Les autorités grecques ont fait savoir que ce passeport avait été enregistré le 3 octobre sur l’île de Leros, située à 35 kilomètres des côtes turques, parmi un groupe de 70 migrants, principalement des Syriens. L’homme serait ensuite passé par la Macédoine et la Serbie, où il a fait une demande d’asile, avant de rejoindre la Croatie, puis la Hongrie. A ce stade de l’enquête, difficile de savoir si ce terroriste s’est réellement mêlé aux réfugiés pour arriver en France ou si Daech lui a fourni ce document pour tenter de diviser l’Union européenne sur l’accueil des migrants.

Le fugitif

Salah Abdeslam, 26 ans, le cadet de Brahim Abdeslam, est soupçonné d’être le huitième terroriste.
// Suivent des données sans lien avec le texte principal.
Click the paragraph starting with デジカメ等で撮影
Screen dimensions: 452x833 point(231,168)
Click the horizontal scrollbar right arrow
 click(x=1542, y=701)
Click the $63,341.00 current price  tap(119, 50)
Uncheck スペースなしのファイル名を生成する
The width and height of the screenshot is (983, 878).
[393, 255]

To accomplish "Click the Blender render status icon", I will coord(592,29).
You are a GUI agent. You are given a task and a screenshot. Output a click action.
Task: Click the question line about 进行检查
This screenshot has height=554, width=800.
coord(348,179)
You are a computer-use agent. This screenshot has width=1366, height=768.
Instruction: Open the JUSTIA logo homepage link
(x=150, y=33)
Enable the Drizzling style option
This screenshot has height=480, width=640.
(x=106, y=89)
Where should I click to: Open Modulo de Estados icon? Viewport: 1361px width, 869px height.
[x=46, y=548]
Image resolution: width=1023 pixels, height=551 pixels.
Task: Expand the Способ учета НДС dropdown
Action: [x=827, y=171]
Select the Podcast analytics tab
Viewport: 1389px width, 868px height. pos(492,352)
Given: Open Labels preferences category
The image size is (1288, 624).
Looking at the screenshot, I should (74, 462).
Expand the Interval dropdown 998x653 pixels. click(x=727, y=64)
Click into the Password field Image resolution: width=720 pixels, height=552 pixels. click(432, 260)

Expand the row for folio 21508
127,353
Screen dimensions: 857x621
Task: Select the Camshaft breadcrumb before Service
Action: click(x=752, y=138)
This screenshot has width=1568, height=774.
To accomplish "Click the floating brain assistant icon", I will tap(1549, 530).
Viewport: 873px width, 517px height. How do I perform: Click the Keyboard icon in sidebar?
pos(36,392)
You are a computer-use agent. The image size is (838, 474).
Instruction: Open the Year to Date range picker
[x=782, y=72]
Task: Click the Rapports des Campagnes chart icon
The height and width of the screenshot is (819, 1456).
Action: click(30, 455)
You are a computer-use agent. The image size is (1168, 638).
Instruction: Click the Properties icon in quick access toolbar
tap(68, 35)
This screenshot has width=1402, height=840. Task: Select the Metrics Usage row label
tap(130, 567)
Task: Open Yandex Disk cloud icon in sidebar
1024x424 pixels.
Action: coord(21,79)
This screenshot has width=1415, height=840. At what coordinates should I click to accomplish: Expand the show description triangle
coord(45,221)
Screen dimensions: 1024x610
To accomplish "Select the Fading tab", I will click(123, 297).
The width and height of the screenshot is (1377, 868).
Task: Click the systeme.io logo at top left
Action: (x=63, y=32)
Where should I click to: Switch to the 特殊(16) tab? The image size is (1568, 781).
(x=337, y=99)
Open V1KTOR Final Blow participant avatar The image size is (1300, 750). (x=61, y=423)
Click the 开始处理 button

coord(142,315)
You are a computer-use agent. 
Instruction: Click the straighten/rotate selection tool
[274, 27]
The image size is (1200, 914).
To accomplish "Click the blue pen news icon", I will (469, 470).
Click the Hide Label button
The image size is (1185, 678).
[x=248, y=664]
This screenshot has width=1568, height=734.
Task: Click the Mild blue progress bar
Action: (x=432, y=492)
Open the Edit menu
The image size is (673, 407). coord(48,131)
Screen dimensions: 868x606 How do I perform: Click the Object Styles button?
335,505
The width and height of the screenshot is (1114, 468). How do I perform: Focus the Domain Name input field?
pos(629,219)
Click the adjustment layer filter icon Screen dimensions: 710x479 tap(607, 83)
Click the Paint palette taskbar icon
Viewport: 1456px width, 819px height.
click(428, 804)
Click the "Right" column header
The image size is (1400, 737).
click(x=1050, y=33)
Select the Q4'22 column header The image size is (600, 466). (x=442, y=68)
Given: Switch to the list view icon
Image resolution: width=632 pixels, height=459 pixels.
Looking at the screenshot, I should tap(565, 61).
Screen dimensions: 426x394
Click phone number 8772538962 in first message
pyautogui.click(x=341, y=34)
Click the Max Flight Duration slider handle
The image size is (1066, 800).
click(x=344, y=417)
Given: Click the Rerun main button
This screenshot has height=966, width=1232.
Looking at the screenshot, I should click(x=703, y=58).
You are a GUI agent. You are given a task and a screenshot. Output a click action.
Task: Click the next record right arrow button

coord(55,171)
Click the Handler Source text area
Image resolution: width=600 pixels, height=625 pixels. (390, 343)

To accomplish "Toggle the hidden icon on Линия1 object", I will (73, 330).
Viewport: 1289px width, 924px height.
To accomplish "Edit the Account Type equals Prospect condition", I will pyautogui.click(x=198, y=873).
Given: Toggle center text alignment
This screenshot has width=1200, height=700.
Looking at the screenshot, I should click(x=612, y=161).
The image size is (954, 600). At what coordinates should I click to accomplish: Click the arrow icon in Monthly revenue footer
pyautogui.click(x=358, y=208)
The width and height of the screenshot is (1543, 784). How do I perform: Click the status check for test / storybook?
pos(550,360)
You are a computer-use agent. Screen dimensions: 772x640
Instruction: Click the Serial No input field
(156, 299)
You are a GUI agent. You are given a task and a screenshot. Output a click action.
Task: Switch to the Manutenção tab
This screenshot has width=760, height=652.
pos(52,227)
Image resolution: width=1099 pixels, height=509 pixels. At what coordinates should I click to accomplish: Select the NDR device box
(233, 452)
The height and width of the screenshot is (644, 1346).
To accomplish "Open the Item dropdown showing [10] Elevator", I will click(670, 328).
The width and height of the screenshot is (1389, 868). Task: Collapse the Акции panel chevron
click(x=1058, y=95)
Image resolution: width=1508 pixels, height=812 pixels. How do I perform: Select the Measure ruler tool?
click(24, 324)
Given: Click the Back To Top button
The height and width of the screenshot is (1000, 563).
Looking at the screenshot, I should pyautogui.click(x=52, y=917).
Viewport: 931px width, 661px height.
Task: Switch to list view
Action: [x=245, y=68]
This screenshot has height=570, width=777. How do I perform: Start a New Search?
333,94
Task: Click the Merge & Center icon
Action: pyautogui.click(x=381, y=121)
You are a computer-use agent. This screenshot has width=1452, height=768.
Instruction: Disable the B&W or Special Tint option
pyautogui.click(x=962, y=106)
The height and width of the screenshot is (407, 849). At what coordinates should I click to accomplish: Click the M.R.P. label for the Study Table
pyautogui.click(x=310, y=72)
Ce Français résidant à Molenbeek est activement recherché par toutes les polices européennes. On sait que c’est lui qui a loué la Polo noire repérée au Bataclan, mais on ignore le rôle qu’il a joué dans les attaques.

Salah Abdeslam a été contrôlé samedi matin dans une Golf noire par la police française à Cambrai, dans le cadre des contrôles renforcés aux frontières, mais il n’a pas été interpellé, pas plus que les deux autres passagers de sa voiture. En effet, les enquêteurs n’étaient pas encore sur sa trace.

Cet ancien employé des transports en commun bruxellois est également connu de la justice belge pour vols et trafic de stupéfiants. Et, comme son frère, il a séjourné en Syrie.

Reste maintenant à identifier les deux derniers assaillants, le troisième kamikaze du Bataclan et celui du Stade de France et à éclaircir le mystère du passeport syrien retrouvé au Stade de France.